Direito

Asneira no Parlamento

No passado dia 17, os deputados da nação perderam uma bela oportunidade de melhor a lei laboral. Mas não. Por maioria rejeitaram um projeto de lei, tendente a revogar os n. o 4 e 5 do art.º 366.o do Código do Trabalho (CT). Porque é que seria importante fazer o contrário?

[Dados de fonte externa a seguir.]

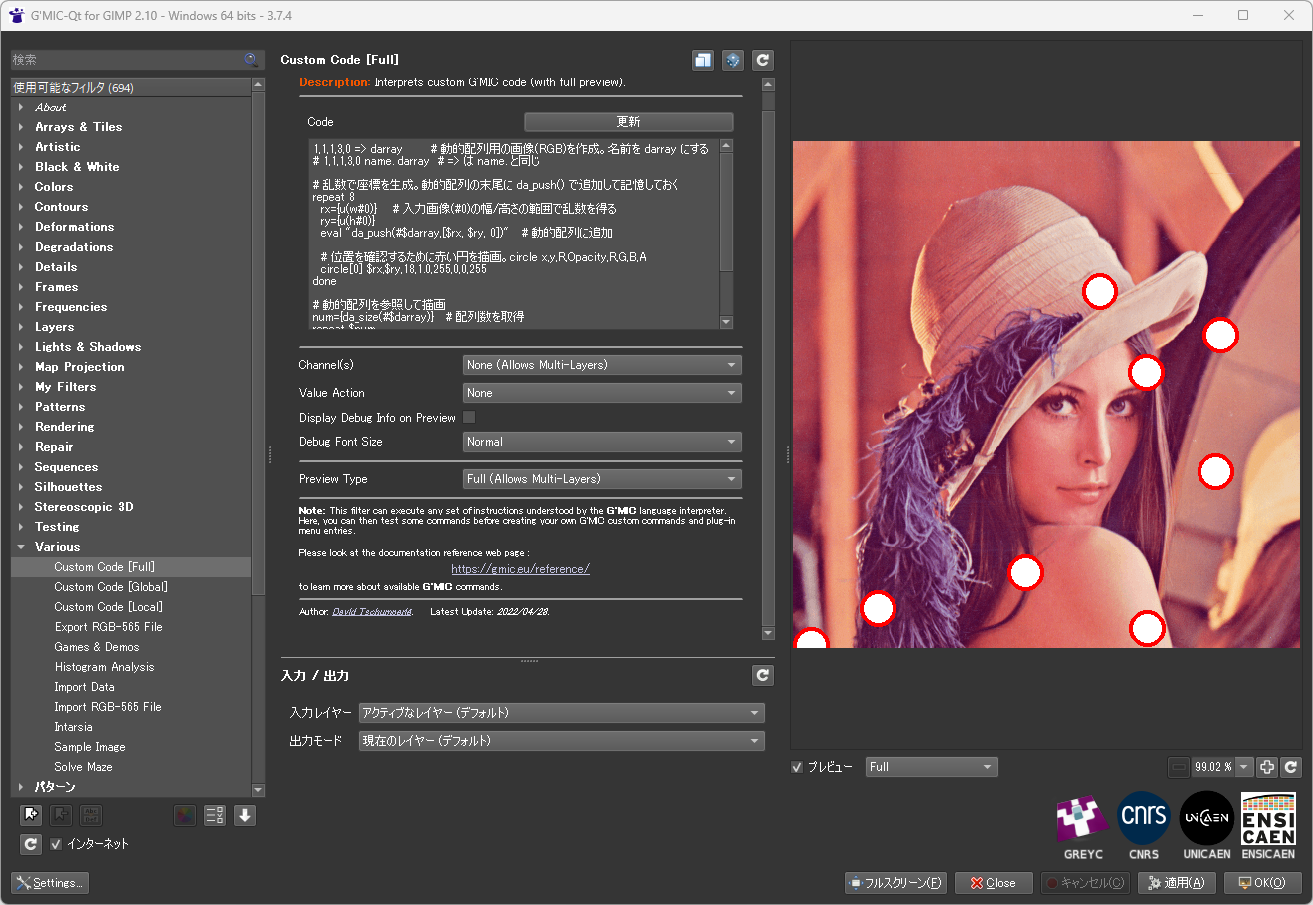Zoom in the preview with the plus icon
Image resolution: width=1313 pixels, height=905 pixels.
1267,767
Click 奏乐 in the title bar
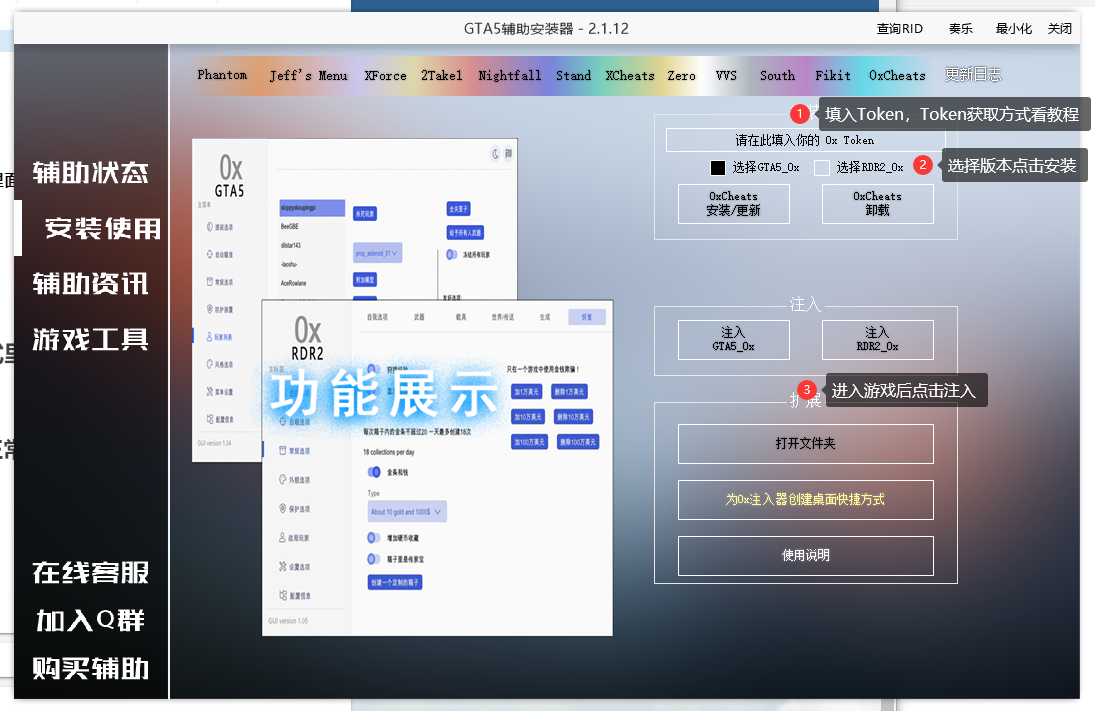 (x=961, y=29)
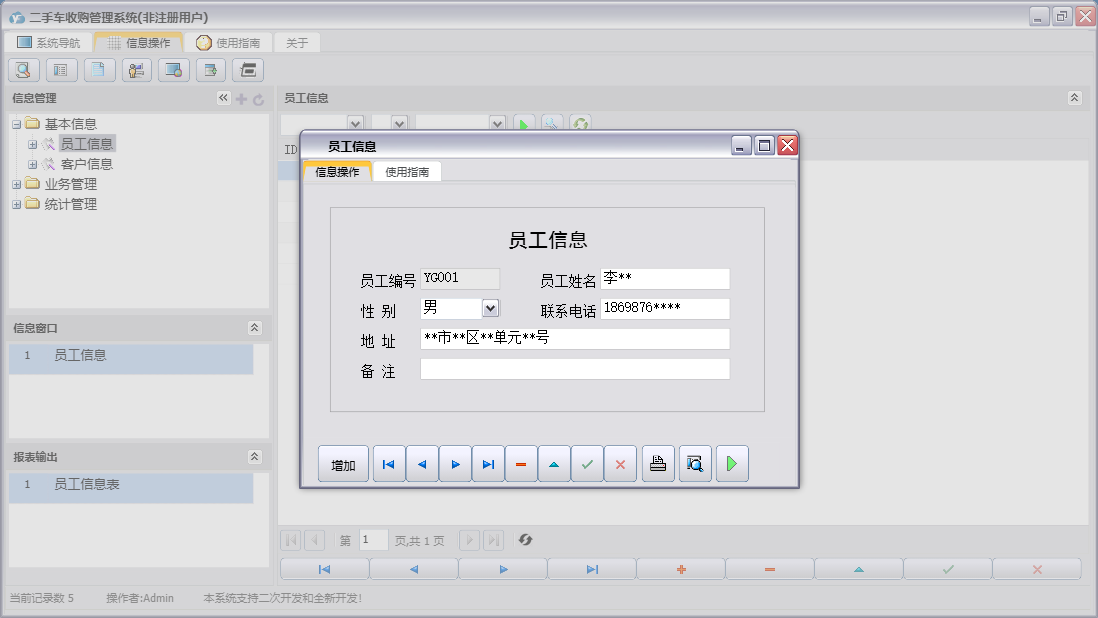Expand the 统计管理 tree node
Image resolution: width=1098 pixels, height=618 pixels.
(x=17, y=204)
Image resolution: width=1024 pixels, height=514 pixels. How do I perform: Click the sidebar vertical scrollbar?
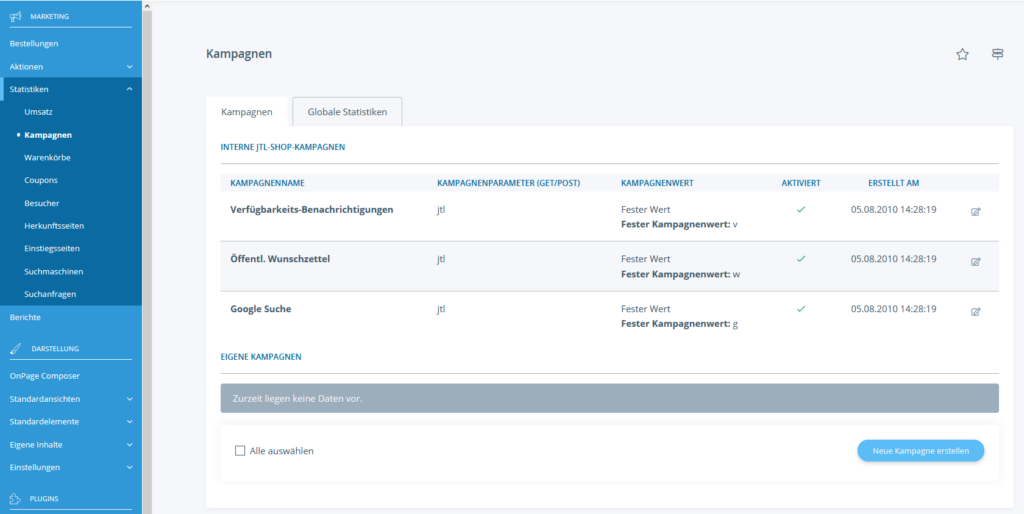[147, 250]
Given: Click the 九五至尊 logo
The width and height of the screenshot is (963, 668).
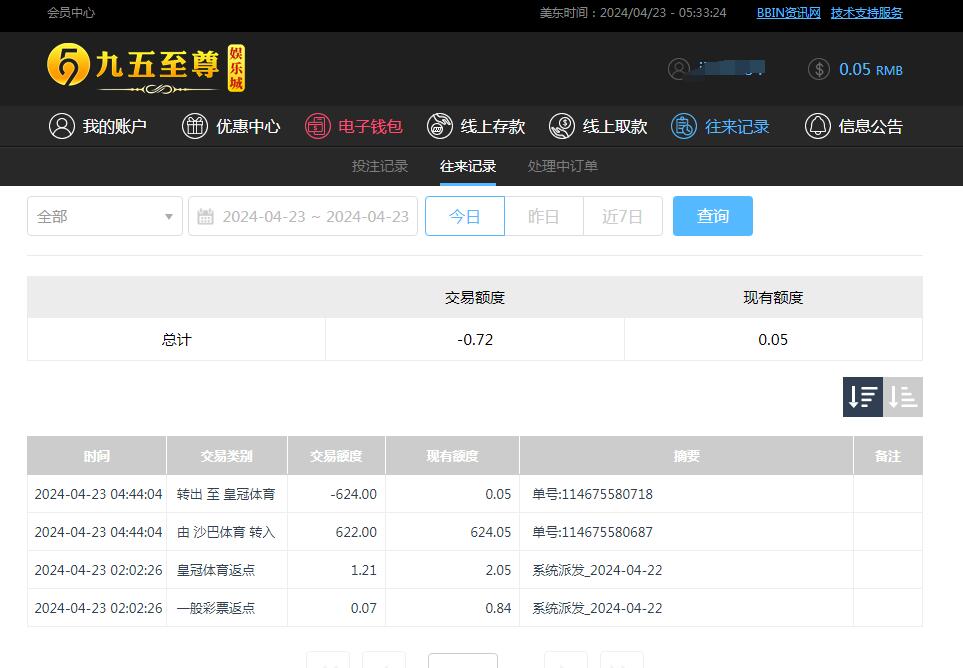Looking at the screenshot, I should 145,68.
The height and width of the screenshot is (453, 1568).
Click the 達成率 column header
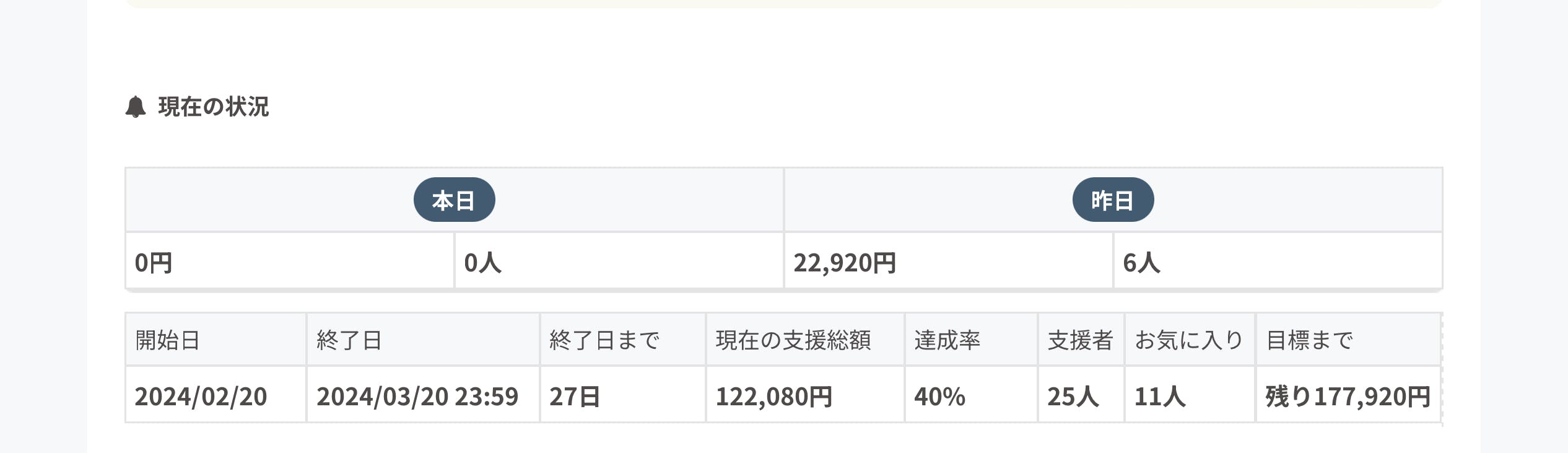(x=947, y=340)
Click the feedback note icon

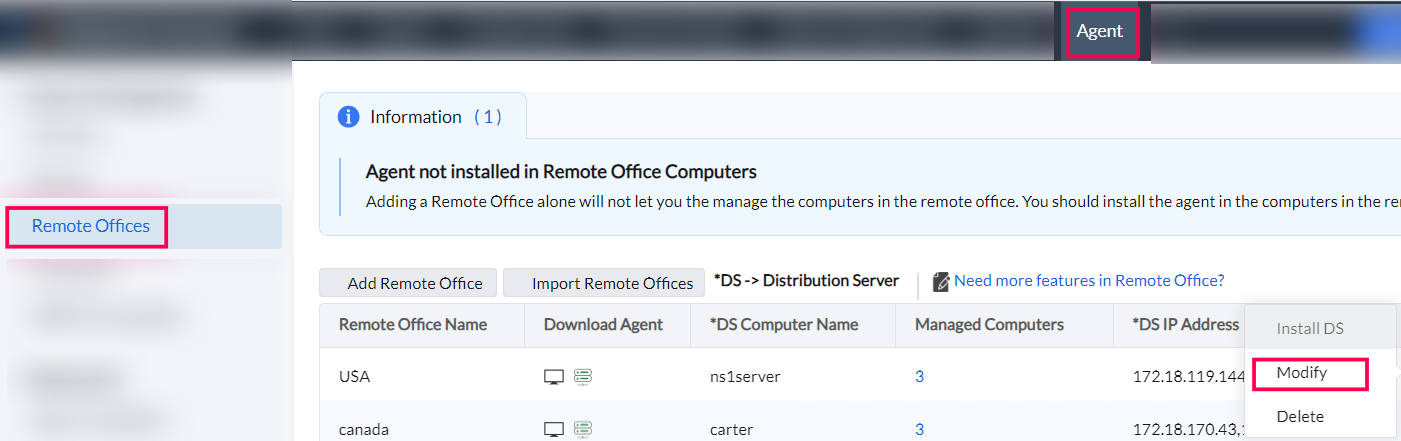pos(940,282)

O CT admite o despedimento por causas objetivas e confere aos trabalhadores por ele abrangidos o direito a uma compensação pela perda do emprego, calculada nos termos do art.º 366. do CT. Mas se, por acaso, a receber, quiser impugnar o seu despedimento e … não a devolver perderá a ação. Segundo se lê no nº 4 do supramencionado art.º 366, “presume-se que o trabalhador aceita o despedimento quando recebe do empregador a totalidade da compensação prevista neste artigo”.

Ou seja, a lei presume que o trabalhador, recebendo a compensação a que tem direito, mas não a devolvendo à empresa está a aceitar o despedimento mesmo que não queira e a impugne judicialmente. 

É uma norma mais do que estranha, perturbadora.

A lei dá e retira ao trabalhador a compensação pecuniária a que tem direito se ele, não concordando com o despedimento, a não colocar à disposição da sua entidade patronal. Mas receber a compensação, quanto à aceitação ou não do despedimento por parte do trabalhador, significa o quê, senhores deputados? Afinal, pelas contas da empresa não é esse dinheiro que o trabalhador tem direito a receber?

Suprimir as normas referentes à presunção de aceitação do despedimento, eliminando os nº 4 e 5 do art.º 366 do CT, não era (é) só justo, como teria sido do melhor bom senso jurídico. E as razões são muitas, mas basta a que aqui foi dada: quem a pagou acha que é isso que deve ao trabalhador.